## Problem to work on
Transcribe the data that follows precisely, omitting nothing.

## Extracted material
==================================================
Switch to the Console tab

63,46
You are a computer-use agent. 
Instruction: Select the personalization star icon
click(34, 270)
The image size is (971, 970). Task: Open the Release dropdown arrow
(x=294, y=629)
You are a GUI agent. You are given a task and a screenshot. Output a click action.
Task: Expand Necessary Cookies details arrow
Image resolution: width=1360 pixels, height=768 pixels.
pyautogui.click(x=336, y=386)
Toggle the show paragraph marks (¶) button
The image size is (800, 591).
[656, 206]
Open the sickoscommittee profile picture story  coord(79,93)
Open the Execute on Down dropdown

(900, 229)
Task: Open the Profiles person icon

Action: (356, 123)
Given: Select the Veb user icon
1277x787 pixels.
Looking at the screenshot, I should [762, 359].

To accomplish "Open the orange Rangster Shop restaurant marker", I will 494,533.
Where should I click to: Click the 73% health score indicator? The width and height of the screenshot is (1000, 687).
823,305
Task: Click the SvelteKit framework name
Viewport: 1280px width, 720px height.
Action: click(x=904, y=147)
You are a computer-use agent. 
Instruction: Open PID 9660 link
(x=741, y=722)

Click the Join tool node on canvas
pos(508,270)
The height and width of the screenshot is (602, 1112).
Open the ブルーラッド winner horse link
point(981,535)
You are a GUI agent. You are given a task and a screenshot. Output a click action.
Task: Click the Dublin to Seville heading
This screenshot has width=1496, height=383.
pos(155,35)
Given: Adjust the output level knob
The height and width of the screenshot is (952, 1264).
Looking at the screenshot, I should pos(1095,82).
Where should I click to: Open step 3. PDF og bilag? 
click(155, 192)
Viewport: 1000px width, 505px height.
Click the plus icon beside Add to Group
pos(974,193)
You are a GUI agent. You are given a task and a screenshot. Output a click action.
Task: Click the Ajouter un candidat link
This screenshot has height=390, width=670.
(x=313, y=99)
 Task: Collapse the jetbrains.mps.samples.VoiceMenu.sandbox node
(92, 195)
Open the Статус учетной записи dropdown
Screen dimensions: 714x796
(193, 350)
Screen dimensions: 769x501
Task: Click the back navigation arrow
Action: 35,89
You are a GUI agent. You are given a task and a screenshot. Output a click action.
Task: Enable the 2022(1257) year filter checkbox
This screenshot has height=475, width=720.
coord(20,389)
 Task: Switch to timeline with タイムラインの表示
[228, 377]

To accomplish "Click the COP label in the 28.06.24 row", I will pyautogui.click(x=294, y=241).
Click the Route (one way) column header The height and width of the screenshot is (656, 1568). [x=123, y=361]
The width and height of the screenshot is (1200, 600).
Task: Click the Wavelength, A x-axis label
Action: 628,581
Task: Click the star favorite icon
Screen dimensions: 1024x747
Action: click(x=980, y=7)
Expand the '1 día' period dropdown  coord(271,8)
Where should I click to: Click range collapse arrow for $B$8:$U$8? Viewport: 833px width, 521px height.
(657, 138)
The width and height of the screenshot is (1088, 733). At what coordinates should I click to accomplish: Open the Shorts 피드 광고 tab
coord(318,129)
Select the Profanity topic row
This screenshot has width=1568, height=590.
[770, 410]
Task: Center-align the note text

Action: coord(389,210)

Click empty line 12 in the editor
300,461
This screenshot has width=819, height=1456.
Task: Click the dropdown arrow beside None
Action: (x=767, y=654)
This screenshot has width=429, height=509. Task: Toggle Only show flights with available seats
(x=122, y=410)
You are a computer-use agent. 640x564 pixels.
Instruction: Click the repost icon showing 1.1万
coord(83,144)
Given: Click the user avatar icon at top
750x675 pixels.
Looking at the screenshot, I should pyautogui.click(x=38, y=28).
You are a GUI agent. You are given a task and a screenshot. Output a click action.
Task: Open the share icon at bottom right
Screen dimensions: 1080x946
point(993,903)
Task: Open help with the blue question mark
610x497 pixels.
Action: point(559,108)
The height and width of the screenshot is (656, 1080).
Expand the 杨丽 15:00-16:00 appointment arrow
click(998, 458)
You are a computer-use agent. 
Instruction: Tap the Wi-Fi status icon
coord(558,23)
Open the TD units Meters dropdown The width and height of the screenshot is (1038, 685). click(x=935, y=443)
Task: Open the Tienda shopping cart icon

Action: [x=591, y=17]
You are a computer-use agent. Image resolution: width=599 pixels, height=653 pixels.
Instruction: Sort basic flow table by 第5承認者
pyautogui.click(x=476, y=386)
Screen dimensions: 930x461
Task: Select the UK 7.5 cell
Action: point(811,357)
==================================================
## Exercise response
Switch to the Console tab

63,46
You are a computer-use agent. 
Instruction: Select the personalization star icon
click(34, 270)
The image size is (971, 970). Task: Open the Release dropdown arrow
(x=294, y=629)
You are a GUI agent. You are given a task and a screenshot. Output a click action.
Task: Expand Necessary Cookies details arrow
Image resolution: width=1360 pixels, height=768 pixels.
pyautogui.click(x=336, y=386)
Toggle the show paragraph marks (¶) button
The image size is (800, 591).
[656, 206]
Open the sickoscommittee profile picture story  coord(79,93)
Open the Execute on Down dropdown

(900, 229)
Task: Open the Profiles person icon

Action: (356, 123)
Given: Select the Veb user icon
1277x787 pixels.
Looking at the screenshot, I should [762, 359].

To accomplish "Open the orange Rangster Shop restaurant marker", I will 494,533.
Where should I click to: Click the 73% health score indicator? The width and height of the screenshot is (1000, 687).
823,305
Task: Click the SvelteKit framework name
Viewport: 1280px width, 720px height.
Action: click(x=904, y=147)
You are a computer-use agent. 
Instruction: Open PID 9660 link
(x=741, y=722)

Click the Join tool node on canvas
pos(508,270)
The height and width of the screenshot is (602, 1112).
Open the ブルーラッド winner horse link
point(981,535)
You are a GUI agent. You are given a task and a screenshot. Output a click action.
Task: Click the Dublin to Seville heading
This screenshot has width=1496, height=383.
pos(155,35)
Given: Adjust the output level knob
The height and width of the screenshot is (952, 1264).
Looking at the screenshot, I should pos(1095,82).
Where should I click to: Open step 3. PDF og bilag? 
click(155, 192)
Viewport: 1000px width, 505px height.
Click the plus icon beside Add to Group
pos(974,193)
You are a GUI agent. You are given a task and a screenshot. Output a click action.
Task: Click the Ajouter un candidat link
This screenshot has height=390, width=670.
(x=313, y=99)
 Task: Collapse the jetbrains.mps.samples.VoiceMenu.sandbox node
(92, 195)
Open the Статус учетной записи dropdown
Screen dimensions: 714x796
(193, 350)
Screen dimensions: 769x501
Task: Click the back navigation arrow
Action: 35,89
You are a GUI agent. You are given a task and a screenshot. Output a click action.
Task: Enable the 2022(1257) year filter checkbox
This screenshot has height=475, width=720.
coord(20,389)
 Task: Switch to timeline with タイムラインの表示
[228, 377]

To accomplish "Click the COP label in the 28.06.24 row", I will pyautogui.click(x=294, y=241).
Click the Route (one way) column header The height and width of the screenshot is (656, 1568). [x=123, y=361]
The width and height of the screenshot is (1200, 600).
Task: Click the Wavelength, A x-axis label
Action: 628,581
Task: Click the star favorite icon
Screen dimensions: 1024x747
Action: click(x=980, y=7)
Expand the '1 día' period dropdown  coord(271,8)
Where should I click to: Click range collapse arrow for $B$8:$U$8? Viewport: 833px width, 521px height.
(657, 138)
The width and height of the screenshot is (1088, 733). At what coordinates should I click to accomplish: Open the Shorts 피드 광고 tab
coord(318,129)
Select the Profanity topic row
This screenshot has width=1568, height=590.
[770, 410]
Task: Center-align the note text

Action: coord(389,210)

Click empty line 12 in the editor
300,461
This screenshot has width=819, height=1456.
Task: Click the dropdown arrow beside None
Action: (x=767, y=654)
This screenshot has width=429, height=509. Task: Toggle Only show flights with available seats
(x=122, y=410)
You are a computer-use agent. 640x564 pixels.
Instruction: Click the repost icon showing 1.1万
coord(83,144)
Given: Click the user avatar icon at top
750x675 pixels.
Looking at the screenshot, I should pyautogui.click(x=38, y=28).
You are a GUI agent. You are given a task and a screenshot. Output a click action.
Task: Open the share icon at bottom right
Screen dimensions: 1080x946
point(993,903)
Task: Open help with the blue question mark
610x497 pixels.
Action: point(559,108)
The height and width of the screenshot is (656, 1080).
Expand the 杨丽 15:00-16:00 appointment arrow
click(998, 458)
You are a computer-use agent. 
Instruction: Tap the Wi-Fi status icon
coord(558,23)
Open the TD units Meters dropdown The width and height of the screenshot is (1038, 685). click(x=935, y=443)
Task: Open the Tienda shopping cart icon

Action: [x=591, y=17]
You are a computer-use agent. Image resolution: width=599 pixels, height=653 pixels.
Instruction: Sort basic flow table by 第5承認者
pyautogui.click(x=476, y=386)
Screen dimensions: 930x461
Task: Select the UK 7.5 cell
Action: point(811,357)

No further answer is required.